More speculatively: maybe acausal trade will enable & incentivize compromise even if each world is unipolar (assuming there isn’t much convergence across worlds).
Sure. And I would buy that we should be generally uncertain. But note
I don’t expect a team that designs advanced AI to also choose what it optimizes for (and I think this is more clear if we replace “what it optimizes for” with “how it’s deployed,” which seems reasonable pre-superintelligence). And regardless that AI’s successors might have less diverse goals.
Setting aside potential compromise outcomes of acausal trade, what’s decision-relevant now is what future systems that might engage in acausal trade would value, and I instinctively doubt “partly-utilitarian” systems provide much of the expected value from acausal trade. But I’m of course extremely uncertain and not sure exactly how this matters.
Also I’m currently exhausted and tend to adopt soldier mindset when exhausted so what you’re saying is probably more convincing than I’m currently appreciating...
[noticing my excessive soldier mindset at least somewhat, I added a sentence at the end of the first paragraph of my previous comment]
No worries, I was probably doing something similar.
I don’t expect a team that designs advanced AI to also choose what it optimizes for (and I think this is more clear if we replace “what it optimizes for” with “how it’s deployed,” which seems reasonable pre-superintelligence)
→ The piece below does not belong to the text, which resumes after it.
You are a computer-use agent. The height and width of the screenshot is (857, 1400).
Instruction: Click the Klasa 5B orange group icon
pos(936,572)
Could you say a bit more about where you’re coming from here? (My initial intuition would be: assuming alignment ends up being based on some sort of (amplified) human feedback, doesn’t the AI developer get a lot of choice, through its control over who gives the human feedback and how feedback is aggregated (if there are multiple feedback-givers)?)
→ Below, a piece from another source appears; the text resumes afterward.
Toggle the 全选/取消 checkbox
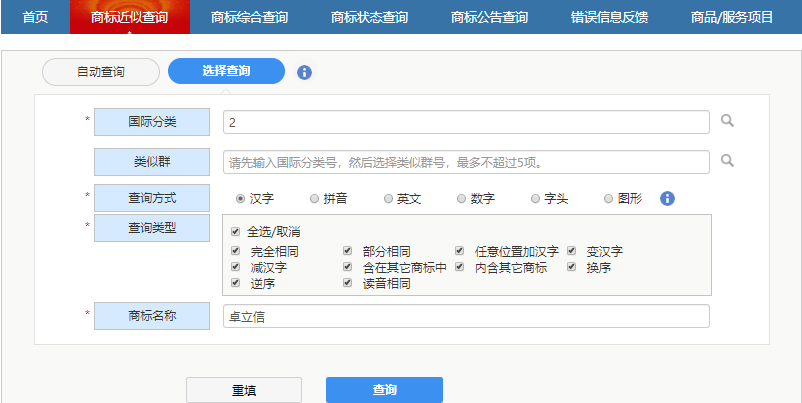This screenshot has width=802, height=403. coord(236,232)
I instinctively doubt “partly-utilitarian” systems provide much of the expected value from acausal trade
Ah sorry, to clarify, what I had in mind was mostly that (fully) non-utilitarian systems, by trading with (fully) utilitarian systems, would provide much utilitarian value. (Although on second thought, that doesn’t clearly raise the value of partly utilitarian systems more than it raises the value of fully utilitarian systems. Maybe that’s what you were suggesting?)
I should learn more, and a employees-have-power view is shared by the one person in industry I’ve spoken about this with. But I think it’s less the “team” and more either leadership or whoever deploys the system that gets to choose what values the system’s deployment promotes. I also don’t expect alignment-with-human-values to look at all like amplification-of-asking-humans-about-their-values. Maybe you’re thinking of other kinds of human feedback, but then I don’t think it’s relevant to the AI’s values.
Acausal trade: I need to think about this sometime when I can do so carefully. In particular, I think we need to be careful about ‘providing value’ relative to the baseline of an empty universe vs [a non-utilitarian AI that trades with utilitarian AIs]. (It also might be the case that less scope-sensitive systems won’t be as excited about acausal trade?) For now, I don’t have a position and I’m confused about the decision-relevant upshot.
I agree with Zach Stein-Perlman. I did some BOTECs to justify this (see ‘evaluating outcome 3’). If a reasonable candidate for a ‘partially-utilitarian AI’ leads to an outcome where there are 10 billion happy humans on average per star, then an AI that is using every last Joule of energy to produce positive experiences would produce at least ~ 10^15 times more utility.
Why would a reasonable candidate for a ‘partially-utilitarian AI’ lead to an outcome that’s ~worthless by utilitarian lights? I disagree with that premise—that sounds like a ~non-utilitarian AI to me, not a (nontrivially) partly utilitarian AI.
(Maybe I could have put more emphasis on what kind of AI I have in mind. As my original comment mentioned, I’m talking about “a sufficiently strong version of ‘partly-utilitarian.’” So an AI that’s just slightly utilitarian wouldn’t count. More concretely, I have in mind something like: an agent that operates via a moral parliament in which utilitarianism has > 10% of representation.)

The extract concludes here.